I initially still had serious misgivings about allowing this kind of transformation. But in WG21 discussions, I was told that some compilers already remove empty loops without proving termination; they already effectively assume something like 6.8.5p6. Much later, John Regehr confirmed this in his blog. These observations already make it unsafe for portable programs to rely on the behavior of arbitrary infinite loops.

John argues that these compilers are violating the current specification, but that was unclear in the WG21 discussions, and it is still unclear to me now. Specifically 5.1.2.3p6 in the current C draft states, and I believe this is old text, which is similar to text in C++ standards and drafts:

The least requirements on a conforming implementation are:

Accesses to volatile objects are strictly according to the rules of the abstract machine.
At program termination, all data written into files shall be identical to the result that execution of the program according to the abstract semantics would have produced.
The input and output dynamics of interactive devices shall take place as specified in 7.21.3. The intent of these requirements is that unbuffered or line-buffered output appear as soon as possible, to ensure that prompting messages actually appear prior to a program waiting for input.
This is the observable behavior of the program.

It is at best unclear whether the second bullet imposes any constraints on a non-terminating program, and whether the other two bullets are violated by removing an empty non-terminating loop.

In my mind, there is no controversy about the abstract semantics of a loop as quoted in N1509. The question is whether the current conformance requirements enforce this behavior for actual implementations.

Thus, in my view, the statement in 6.8.5p6 is really a clarification of a piece of the standard, rather than a change.
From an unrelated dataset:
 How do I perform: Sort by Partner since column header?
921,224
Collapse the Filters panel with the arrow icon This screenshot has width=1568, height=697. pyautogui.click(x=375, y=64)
It is a clear improvement, in that it both clarifies the status quo, and gives programmers an easy way to intentionally write an infinite loop, if that is what they intended. In light of this, it seemed difficult to me to argue that optimizations like the above should be disallowed.

Recommendation

The current statement in 6.8.5p6 is not perfect, in that it doesn't handle infinite tail call sequences. WG21 is considering improved wording that makes the treatment consistent. Hopefully WG14 will track any resulting changes.

Aside from such relatively minor wording issues, I believe that the current statement in 6.8.5p6 should remain as it is. As evidenced by the behavior of current compilers in this regard (see John Regehr's blog, cited above) it is unlikely that simply removing the paragraph would make life simpler for programmers; they would continue to be faced with the current inconsistent behavior and unclear specification.

A possible alternative would be to clarify 5.1.2.3 to make it unambiguously require that non-terminating loops must behave according to the abstract semantics. This would require significant changes to a number of existing compilers. Given the history in this area, I'm not sure such a change is technically justifiable. If WG14 decided to pursue such a change, this should immediately become a liaison issue with WG21, since divergence in this area would be very undesirable.